Mowat finds the Ihalmiut suffering, and he learns how the intervention of, and subsequent abandonment by, the “White Man” nearly destroyed a civilization of people, turning them from sustenance deer hunters to freelance middlemen in the fur trade. When the market for wolf furs became unprofitable, the white traders left, and the Ihalmiut, who no longer knew how to hunt without guns, lost their source of ammunition.
One Ihalmiut man explained the situation to Mowat: “Some of those who survived tried to return to the old way of living given us by Tuktu the deer, but it was found that we did not have the old skills we needed. Some hoped and believed the white man would return and so, stubbornly clung to their fox traps.

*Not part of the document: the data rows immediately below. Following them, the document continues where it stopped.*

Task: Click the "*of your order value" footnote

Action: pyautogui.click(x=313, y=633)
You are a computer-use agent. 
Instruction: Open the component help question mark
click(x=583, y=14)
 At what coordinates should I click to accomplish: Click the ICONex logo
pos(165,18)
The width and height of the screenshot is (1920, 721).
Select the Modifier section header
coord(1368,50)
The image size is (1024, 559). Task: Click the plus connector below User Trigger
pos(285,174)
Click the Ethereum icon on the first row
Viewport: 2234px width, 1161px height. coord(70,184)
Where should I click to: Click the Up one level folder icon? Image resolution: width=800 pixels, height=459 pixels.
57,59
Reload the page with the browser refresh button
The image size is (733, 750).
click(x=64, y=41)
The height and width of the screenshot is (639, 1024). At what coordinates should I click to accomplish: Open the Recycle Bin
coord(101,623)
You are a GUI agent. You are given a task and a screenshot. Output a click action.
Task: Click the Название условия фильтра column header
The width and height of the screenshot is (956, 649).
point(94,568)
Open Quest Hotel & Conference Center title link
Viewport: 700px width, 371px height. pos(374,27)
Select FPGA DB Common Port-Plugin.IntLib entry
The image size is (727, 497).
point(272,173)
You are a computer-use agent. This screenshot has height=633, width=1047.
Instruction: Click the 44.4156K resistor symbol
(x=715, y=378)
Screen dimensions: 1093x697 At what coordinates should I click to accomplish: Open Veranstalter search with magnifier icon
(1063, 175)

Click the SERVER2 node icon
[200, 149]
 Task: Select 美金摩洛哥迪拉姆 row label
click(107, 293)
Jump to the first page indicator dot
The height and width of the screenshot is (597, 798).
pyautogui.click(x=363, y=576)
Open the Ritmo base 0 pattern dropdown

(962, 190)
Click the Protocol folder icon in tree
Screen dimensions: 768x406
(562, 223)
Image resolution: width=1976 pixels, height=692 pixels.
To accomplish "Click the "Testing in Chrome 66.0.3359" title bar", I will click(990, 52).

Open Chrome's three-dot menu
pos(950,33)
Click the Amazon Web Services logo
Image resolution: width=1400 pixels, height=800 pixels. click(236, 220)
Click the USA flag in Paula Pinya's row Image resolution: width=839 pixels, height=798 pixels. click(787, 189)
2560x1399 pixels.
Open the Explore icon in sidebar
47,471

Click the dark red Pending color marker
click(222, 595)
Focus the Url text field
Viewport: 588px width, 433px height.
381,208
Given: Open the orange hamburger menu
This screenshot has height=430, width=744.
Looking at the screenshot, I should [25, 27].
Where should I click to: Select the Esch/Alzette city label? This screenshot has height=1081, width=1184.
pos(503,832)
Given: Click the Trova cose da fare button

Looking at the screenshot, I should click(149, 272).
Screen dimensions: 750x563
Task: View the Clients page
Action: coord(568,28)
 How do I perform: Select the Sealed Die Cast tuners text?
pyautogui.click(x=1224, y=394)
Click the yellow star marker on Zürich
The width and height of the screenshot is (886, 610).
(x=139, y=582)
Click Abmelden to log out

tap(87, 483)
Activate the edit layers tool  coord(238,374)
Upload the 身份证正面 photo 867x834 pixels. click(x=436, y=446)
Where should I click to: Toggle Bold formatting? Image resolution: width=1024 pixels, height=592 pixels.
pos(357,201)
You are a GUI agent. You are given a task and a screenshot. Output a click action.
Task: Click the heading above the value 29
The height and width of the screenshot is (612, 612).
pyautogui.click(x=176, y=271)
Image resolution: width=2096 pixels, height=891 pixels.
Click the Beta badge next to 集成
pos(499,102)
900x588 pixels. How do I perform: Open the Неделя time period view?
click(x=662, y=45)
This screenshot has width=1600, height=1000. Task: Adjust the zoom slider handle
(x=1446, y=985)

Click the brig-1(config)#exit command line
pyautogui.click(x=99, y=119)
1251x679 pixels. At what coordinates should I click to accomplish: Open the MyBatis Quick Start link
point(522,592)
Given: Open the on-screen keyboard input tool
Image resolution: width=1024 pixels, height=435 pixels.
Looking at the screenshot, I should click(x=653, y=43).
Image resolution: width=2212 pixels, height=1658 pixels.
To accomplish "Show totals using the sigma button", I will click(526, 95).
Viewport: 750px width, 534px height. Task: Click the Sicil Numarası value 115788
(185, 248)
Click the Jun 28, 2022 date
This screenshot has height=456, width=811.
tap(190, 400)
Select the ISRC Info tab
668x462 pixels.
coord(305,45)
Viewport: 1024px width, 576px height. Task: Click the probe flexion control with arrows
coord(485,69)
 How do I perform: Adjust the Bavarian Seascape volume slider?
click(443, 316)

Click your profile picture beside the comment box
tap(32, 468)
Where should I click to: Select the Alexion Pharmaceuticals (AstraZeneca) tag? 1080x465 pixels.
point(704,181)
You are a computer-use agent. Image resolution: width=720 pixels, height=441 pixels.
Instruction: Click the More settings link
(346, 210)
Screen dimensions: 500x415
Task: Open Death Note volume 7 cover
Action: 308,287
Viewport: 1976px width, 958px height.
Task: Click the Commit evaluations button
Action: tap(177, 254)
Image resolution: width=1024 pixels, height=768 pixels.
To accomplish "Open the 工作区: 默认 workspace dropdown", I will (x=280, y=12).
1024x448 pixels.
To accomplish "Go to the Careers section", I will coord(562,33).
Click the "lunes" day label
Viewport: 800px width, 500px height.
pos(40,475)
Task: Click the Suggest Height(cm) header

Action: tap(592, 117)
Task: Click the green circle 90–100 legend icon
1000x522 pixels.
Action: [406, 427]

These are gone. Only those remained who tried to return to the deer, and few of these are still alive.”
People of the Deer is fascinating, but not artistically engaging. Throughout, Mowat proselytizes and hectors, and while it could be argued the material forces him into that position, it’s a tedious tone to endure for 300 pages. He is at his best when he gets out of the way, as he does early in the book, during his trip to the North: “It was a soft white nightmare that we were flying over. An undulating monotony of white that covered all shapes and all colors. The land, with its low sweeping hills, its lakes and its rivers, simply did not exist for our eyes. The anonymity was quite unbroken even by living things, for the few beasts that winter here are also white, and so they are no more than shadows on the snow.”
Although People of the Deer is tainted by the allegations of Mowat’s misrepresentations, what is special about it remains: it is an old story in a new setting, told with a New Journalism approach, and it opened the eyes of Canadians to the North, and the Aboriginal plight.